Ferrero had on 4 Apr requested all its direct suppliers to stop supplying Ferrero with palm oil and palm kernel oil sourced indirectly from SDPL until further notice. In a move not previously reported, Cargill also said it had earlier in Mar, suspended purchases from SDPL, pending more information of the latter’s measures to address the labour allegations. While the latest decisions by Ferrero and Cargill reignite investors’ ESG concerns on SDPL, impact on share price will likely be knee jerk, as (i) financial impact on SDPL should be minimal, as we believe SDPL is able to divert its products elsewhere, given the tight supply of vegetable oils, and (ii) it has already taken necessary steps to address these ESG concerns. Maintain earnings forecasts, sum-of-parts derived TP of RM5.95, and BUY rating.

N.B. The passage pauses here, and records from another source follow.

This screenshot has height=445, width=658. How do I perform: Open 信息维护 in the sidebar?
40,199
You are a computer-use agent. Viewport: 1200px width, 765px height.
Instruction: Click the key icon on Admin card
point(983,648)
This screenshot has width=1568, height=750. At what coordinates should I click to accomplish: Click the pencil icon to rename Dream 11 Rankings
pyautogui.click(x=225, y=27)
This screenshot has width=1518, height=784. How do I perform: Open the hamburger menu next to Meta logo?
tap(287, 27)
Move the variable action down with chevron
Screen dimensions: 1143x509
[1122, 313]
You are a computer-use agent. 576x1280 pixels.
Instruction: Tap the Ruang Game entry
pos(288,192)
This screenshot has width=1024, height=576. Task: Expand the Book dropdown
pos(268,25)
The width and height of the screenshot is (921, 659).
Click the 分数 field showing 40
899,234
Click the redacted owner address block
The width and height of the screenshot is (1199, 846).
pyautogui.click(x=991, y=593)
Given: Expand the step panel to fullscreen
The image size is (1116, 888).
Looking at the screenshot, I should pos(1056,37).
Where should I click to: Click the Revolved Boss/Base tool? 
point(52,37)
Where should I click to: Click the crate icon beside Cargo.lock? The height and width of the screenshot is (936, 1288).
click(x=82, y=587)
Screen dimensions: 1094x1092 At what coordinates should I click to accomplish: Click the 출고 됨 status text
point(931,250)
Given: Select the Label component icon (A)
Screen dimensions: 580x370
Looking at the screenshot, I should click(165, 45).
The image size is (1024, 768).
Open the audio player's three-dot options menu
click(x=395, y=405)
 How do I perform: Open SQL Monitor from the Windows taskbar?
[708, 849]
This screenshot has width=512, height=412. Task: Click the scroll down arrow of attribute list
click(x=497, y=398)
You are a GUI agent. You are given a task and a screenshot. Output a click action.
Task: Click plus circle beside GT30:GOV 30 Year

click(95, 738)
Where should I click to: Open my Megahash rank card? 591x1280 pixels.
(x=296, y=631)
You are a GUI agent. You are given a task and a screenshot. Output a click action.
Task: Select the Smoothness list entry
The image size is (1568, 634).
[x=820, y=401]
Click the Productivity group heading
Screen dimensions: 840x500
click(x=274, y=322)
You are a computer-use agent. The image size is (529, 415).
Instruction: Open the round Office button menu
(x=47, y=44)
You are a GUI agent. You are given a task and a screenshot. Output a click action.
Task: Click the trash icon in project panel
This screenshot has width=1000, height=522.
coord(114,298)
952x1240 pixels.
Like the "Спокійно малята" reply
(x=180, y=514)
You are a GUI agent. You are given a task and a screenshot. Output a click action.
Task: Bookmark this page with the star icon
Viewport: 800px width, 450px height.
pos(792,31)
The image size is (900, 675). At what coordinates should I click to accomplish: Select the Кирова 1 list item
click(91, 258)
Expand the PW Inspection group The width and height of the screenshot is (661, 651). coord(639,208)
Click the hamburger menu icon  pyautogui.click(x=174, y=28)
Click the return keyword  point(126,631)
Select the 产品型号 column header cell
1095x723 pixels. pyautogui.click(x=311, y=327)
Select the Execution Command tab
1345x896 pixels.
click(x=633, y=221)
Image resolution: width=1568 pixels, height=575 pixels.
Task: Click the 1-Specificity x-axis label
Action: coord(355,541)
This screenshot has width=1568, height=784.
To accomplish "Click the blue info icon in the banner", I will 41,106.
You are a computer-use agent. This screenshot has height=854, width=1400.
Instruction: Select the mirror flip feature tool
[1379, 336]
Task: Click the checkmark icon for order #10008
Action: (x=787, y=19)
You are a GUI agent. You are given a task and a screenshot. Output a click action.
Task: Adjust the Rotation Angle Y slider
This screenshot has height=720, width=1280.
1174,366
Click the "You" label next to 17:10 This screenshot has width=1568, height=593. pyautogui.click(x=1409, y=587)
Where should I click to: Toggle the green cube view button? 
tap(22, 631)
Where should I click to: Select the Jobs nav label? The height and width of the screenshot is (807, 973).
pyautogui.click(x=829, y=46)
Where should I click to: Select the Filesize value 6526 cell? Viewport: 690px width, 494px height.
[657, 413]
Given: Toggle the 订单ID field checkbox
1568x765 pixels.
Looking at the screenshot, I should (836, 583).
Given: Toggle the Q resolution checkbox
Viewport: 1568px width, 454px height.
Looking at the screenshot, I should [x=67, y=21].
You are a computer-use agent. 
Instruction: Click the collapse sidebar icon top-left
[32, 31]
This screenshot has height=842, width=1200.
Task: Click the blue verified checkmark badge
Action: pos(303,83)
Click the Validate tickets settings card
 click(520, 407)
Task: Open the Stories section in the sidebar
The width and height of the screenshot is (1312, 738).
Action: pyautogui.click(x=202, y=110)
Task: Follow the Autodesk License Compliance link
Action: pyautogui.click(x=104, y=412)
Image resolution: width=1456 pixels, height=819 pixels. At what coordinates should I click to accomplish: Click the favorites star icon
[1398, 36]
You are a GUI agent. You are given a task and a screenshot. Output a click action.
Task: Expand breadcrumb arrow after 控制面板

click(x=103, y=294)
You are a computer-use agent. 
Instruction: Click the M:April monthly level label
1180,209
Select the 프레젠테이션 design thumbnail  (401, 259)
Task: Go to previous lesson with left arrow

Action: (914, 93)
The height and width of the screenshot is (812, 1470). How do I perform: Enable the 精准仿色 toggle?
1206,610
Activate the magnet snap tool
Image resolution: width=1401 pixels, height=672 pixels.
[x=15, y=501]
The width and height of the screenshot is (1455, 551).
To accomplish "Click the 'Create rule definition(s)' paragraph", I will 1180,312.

Ferrero stopped buying palm oil from SDPL. Italian confectionary giant Ferrero had on 4 Apr 2022 requested all its direct suppliers to stop supplying them with palm oil and palm kernel oil sourced indirectly from SDPL until further notice, following the US Customs and Border Protection’s (US CBP) issuance of notice of finding on 28 Jan 2022. To recap, the notice has determined that certain of SDPL’s palm oil products are produced using convict, forced or indentured labour, and the finding is primarily aimed at SDPL’s Malaysian operations.

Cargill suspended purchases form SDPL since Mar-2022 too. In a move not previously reported, US commodities giant Cargill said it had in Mar-2022 suspended purchases from SDPL, pending more information of the latter’s measures to address the labour allegations. In its website, Cargill said SDPL had taken “very constructive and potentially transformative” steps, but it needed more information to determine if SDPL was meeting its sustainability standards.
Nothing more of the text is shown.